= Beginning of Section =

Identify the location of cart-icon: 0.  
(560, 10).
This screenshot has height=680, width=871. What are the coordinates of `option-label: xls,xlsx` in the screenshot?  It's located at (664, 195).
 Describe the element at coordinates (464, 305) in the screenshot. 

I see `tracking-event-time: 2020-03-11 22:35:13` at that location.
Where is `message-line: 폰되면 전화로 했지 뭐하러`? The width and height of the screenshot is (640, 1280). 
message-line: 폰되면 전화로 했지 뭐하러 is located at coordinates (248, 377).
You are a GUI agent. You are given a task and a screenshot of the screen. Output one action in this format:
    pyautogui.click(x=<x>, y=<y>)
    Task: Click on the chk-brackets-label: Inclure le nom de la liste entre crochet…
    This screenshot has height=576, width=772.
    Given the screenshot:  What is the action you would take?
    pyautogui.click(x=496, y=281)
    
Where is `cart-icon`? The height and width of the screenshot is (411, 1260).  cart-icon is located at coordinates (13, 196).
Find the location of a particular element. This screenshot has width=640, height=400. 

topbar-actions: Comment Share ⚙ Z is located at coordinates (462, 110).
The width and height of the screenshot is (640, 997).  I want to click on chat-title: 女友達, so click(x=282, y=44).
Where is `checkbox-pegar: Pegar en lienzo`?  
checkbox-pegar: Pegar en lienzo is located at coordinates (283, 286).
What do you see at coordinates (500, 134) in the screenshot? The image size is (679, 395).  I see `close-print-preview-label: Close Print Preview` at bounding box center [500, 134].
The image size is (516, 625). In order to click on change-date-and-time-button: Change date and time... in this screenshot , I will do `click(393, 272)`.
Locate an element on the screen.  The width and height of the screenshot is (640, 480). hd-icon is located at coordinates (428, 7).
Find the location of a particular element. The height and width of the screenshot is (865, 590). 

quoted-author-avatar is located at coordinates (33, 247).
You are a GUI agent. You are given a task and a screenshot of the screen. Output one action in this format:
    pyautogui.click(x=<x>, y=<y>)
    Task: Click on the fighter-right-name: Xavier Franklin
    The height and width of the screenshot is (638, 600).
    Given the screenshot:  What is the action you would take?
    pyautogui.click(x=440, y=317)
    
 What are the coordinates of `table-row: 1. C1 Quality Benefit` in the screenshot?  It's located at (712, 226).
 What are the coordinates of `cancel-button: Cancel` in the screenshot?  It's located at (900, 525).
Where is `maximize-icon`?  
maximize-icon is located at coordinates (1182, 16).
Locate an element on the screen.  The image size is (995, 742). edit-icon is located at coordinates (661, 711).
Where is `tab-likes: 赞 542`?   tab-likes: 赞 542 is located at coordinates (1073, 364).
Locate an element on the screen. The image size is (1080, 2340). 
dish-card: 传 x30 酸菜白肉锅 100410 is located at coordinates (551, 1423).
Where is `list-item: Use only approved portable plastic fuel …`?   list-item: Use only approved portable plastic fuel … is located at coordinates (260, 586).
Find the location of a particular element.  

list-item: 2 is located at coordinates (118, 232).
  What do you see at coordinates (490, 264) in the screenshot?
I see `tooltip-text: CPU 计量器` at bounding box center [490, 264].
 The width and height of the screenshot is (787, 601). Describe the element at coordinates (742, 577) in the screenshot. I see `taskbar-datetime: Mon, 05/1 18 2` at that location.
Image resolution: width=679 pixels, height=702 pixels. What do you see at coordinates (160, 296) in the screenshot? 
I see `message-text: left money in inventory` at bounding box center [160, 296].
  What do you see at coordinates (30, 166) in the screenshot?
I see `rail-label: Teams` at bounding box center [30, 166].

= End of Section =

** What to do **
Which lines in the records above contain the string "checkbox", counting only matches in the same case? Extract each of those lines in full.

** Response area **
Where is `checkbox-pegar: Pegar en lienzo`?  
checkbox-pegar: Pegar en lienzo is located at coordinates (283, 286).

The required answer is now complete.